文遠 牽
那是一個夏天的中午。玻璃罩里的小座鐘咔嗒響著,手撕日歷用銹鐵夾子固定在昏黃的墻上,日歷上的日期是20世紀70年代的某天,那時的我小小的,個頭同影壁墻角的那簇小榆樹一般高。奶奶說那榆樹跟我一般大,但奶奶有時候會忘了我到底是四歲了,還是六歲了。
奶奶記性越來越差了,我的記性也好不到哪兒去。那時的我是個懵懂的孩子,世界在我眼里,總帶著一些似懂非懂又迷糊不清的色彩。
太陽懶洋洋的,蟬兒在老榆樹上叫得斷斷續續,我也剛從一個懶洋洋的午覺中醒來。我覺得自己輕飄飄的,迷迷糊糊,我看見一塊松軟香甜的面包。這面包是我爹從城里帶回來的,它看上去松軟焦黃,帶著一種奇異的芳香。它厚厚方方,中間還有神秘氣泡孔隙。它一定好吃無比,難以置信的是,這么好的東西竟然只屬于我一個人,可我不舍得吃,想吃的時候我就心滿意足地看它一會兒。在我目光一天天的啃嚙下,這面包也一天天變得干巴巴了,發硬了。過了七天,眼看面包就要壞了,我才把面包一片片撕下來慢慢地掃蕩了個干干凈凈,渣都沒有剩一點兒。
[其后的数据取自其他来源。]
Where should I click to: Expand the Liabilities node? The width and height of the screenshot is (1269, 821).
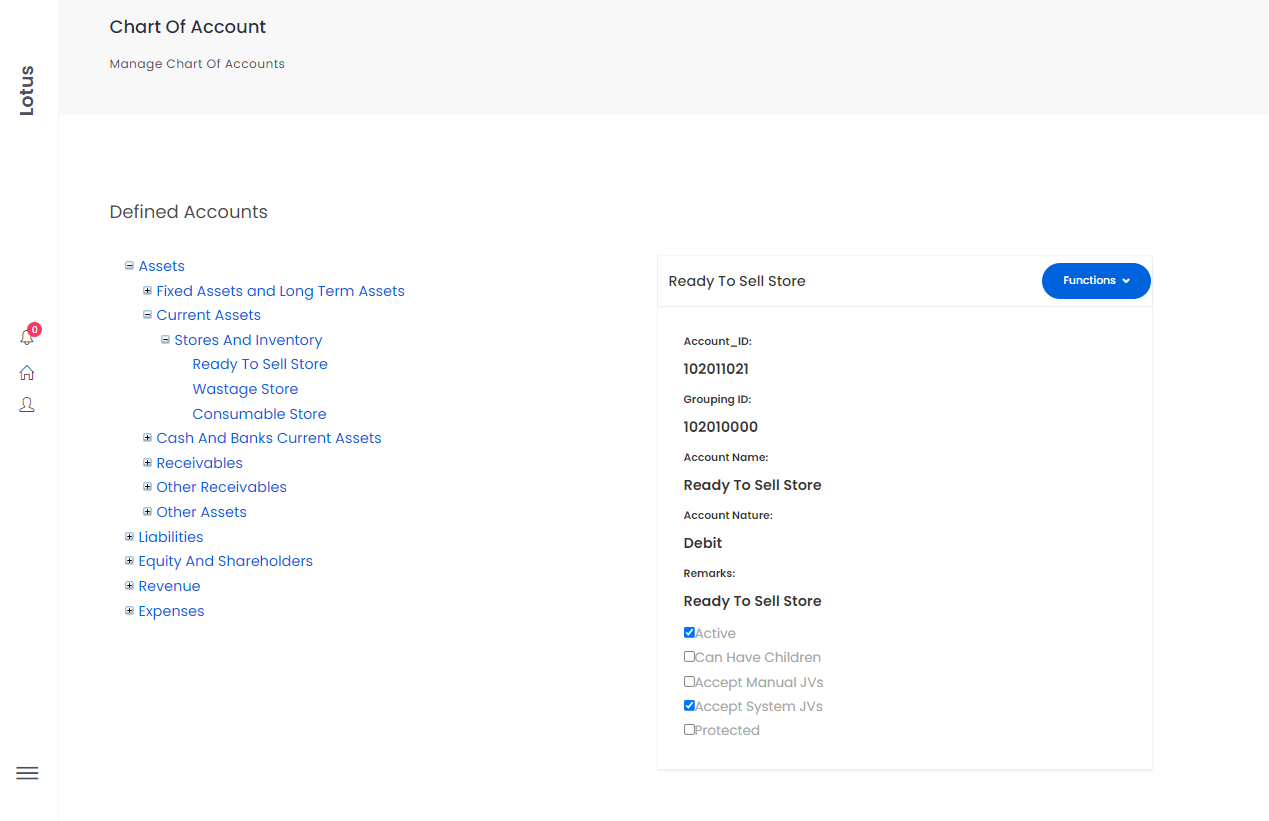(129, 537)
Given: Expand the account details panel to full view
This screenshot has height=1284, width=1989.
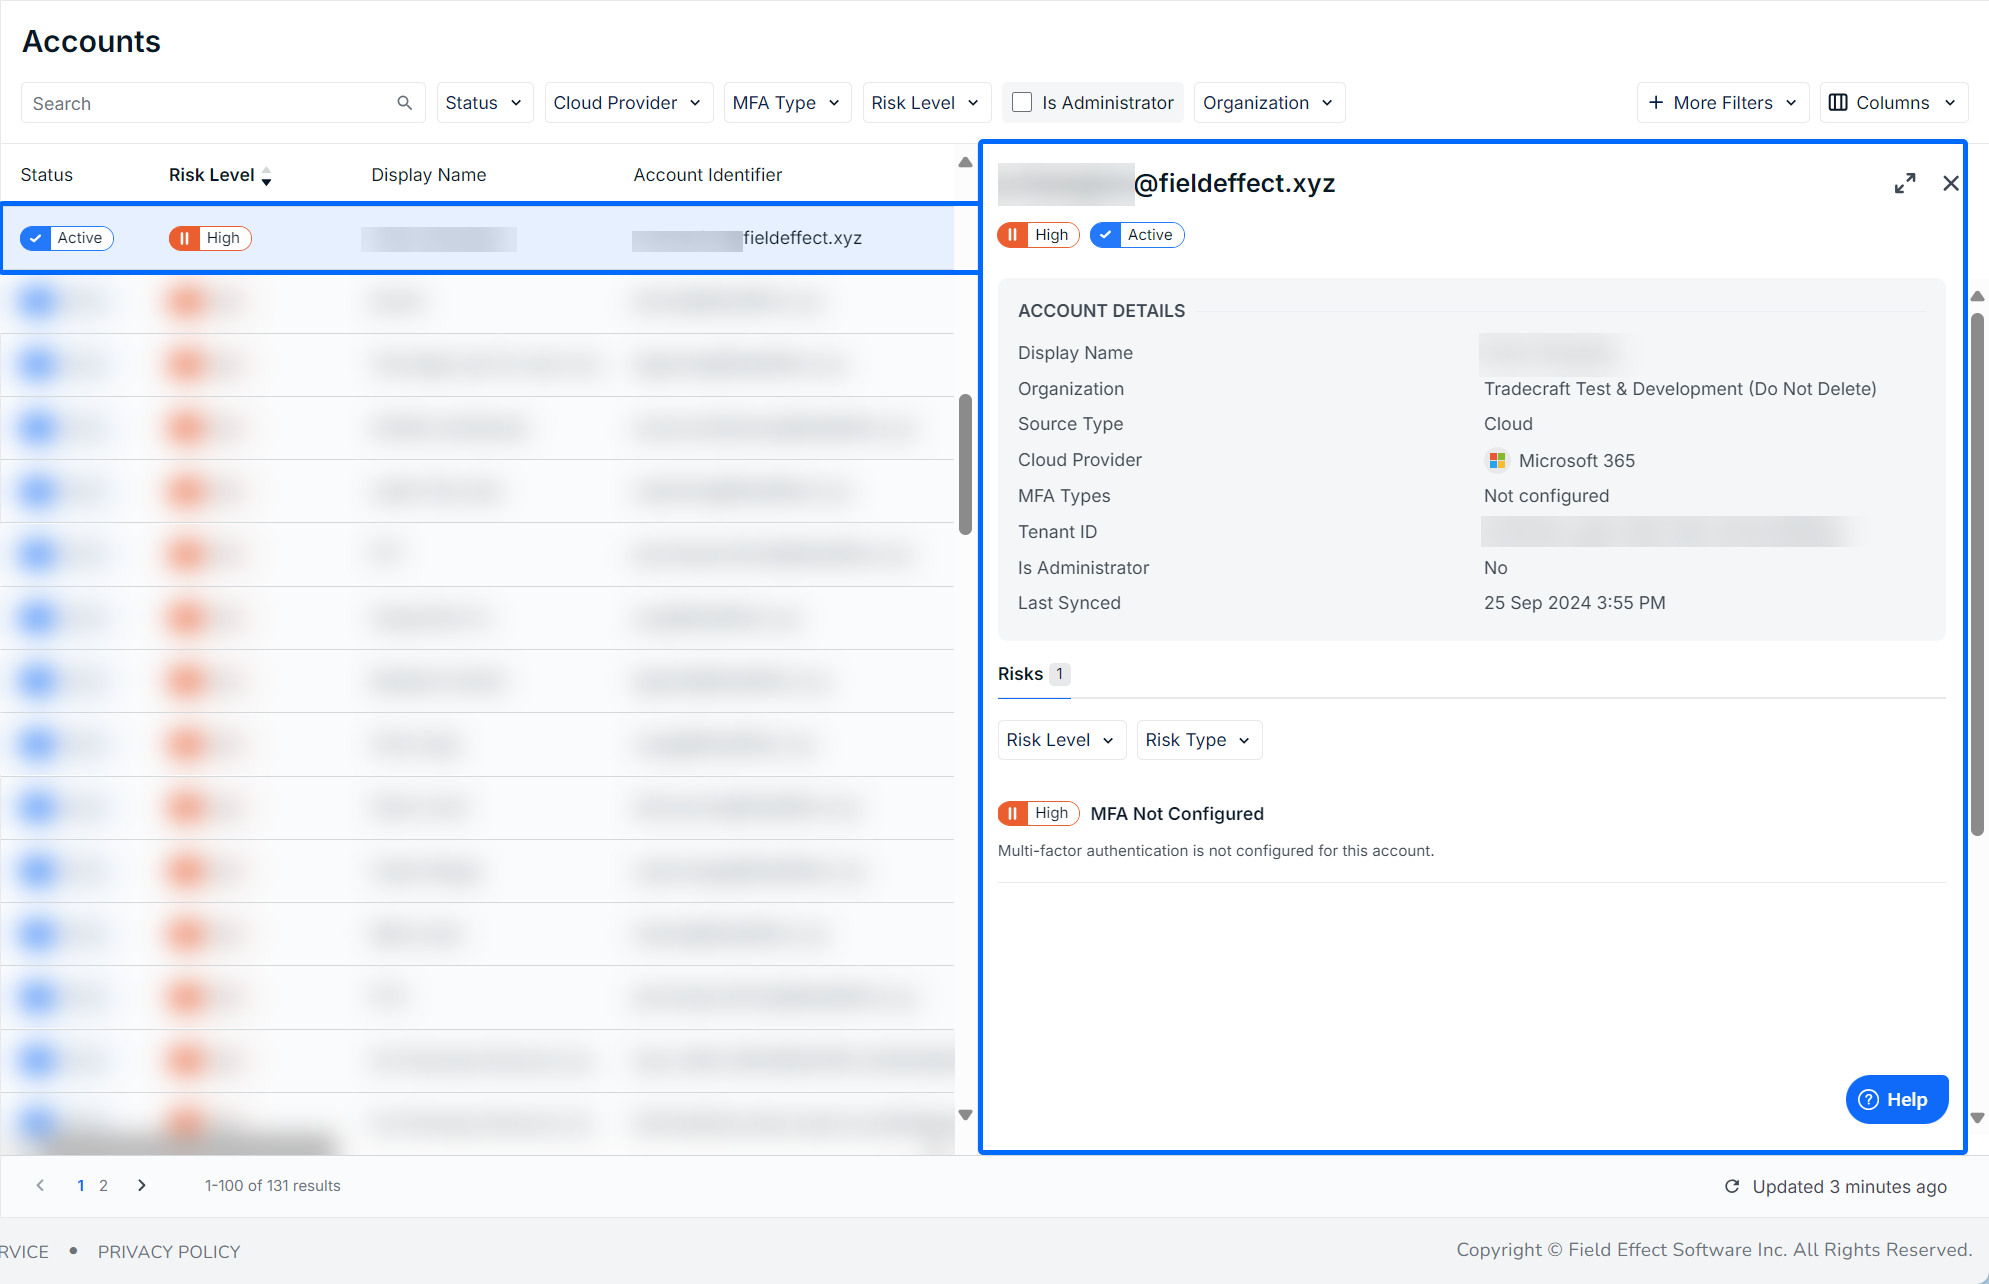Looking at the screenshot, I should coord(1904,183).
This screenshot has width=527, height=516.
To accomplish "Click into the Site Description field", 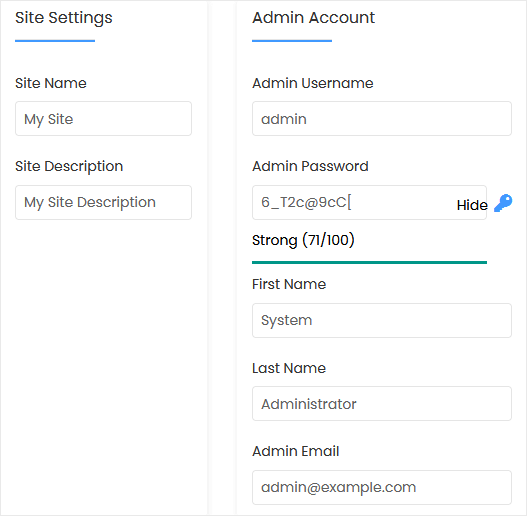I will [x=104, y=202].
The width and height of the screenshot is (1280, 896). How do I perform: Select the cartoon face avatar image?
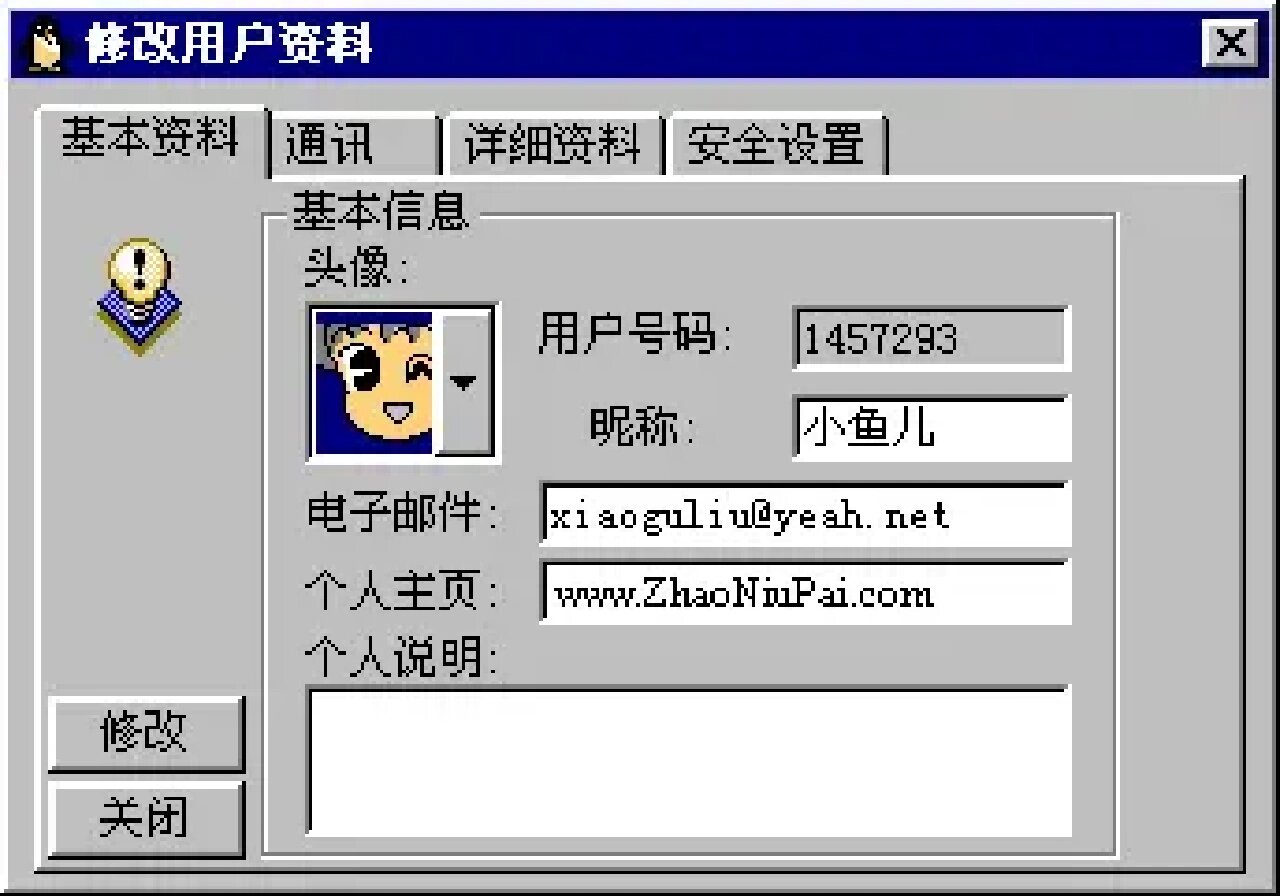click(375, 383)
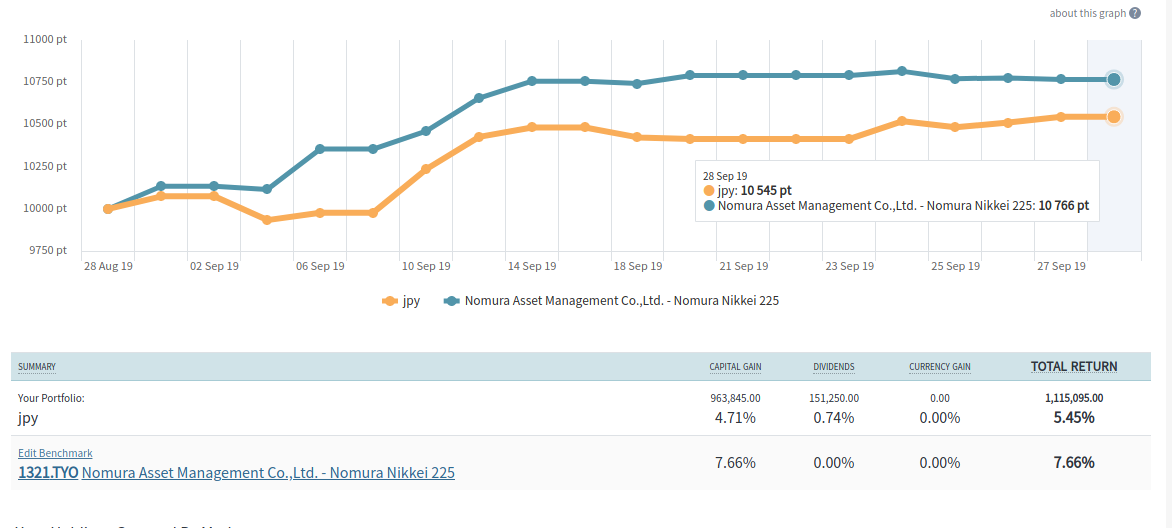The height and width of the screenshot is (528, 1172).
Task: Open the Edit Benchmark link
Action: click(x=55, y=453)
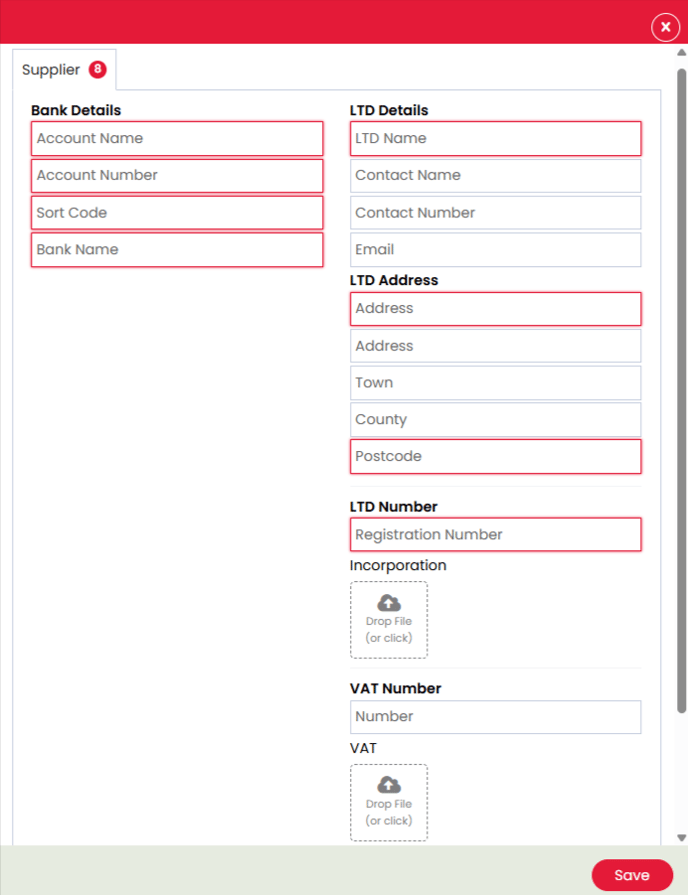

現在想想,要是將松軟香甜的面包直接吃到嘴里,我就該跟院子墻角上曬太陽的那只貓沒什么兩樣了,我一定會被認為是饞嘴貓;而等我把面包放干巴巴了再吃,才會被夸作懂事、讓人省心的好孩子。吃要省著吃,喝要省著喝,所有的人都是這么說的,奶奶也是這樣對我說的。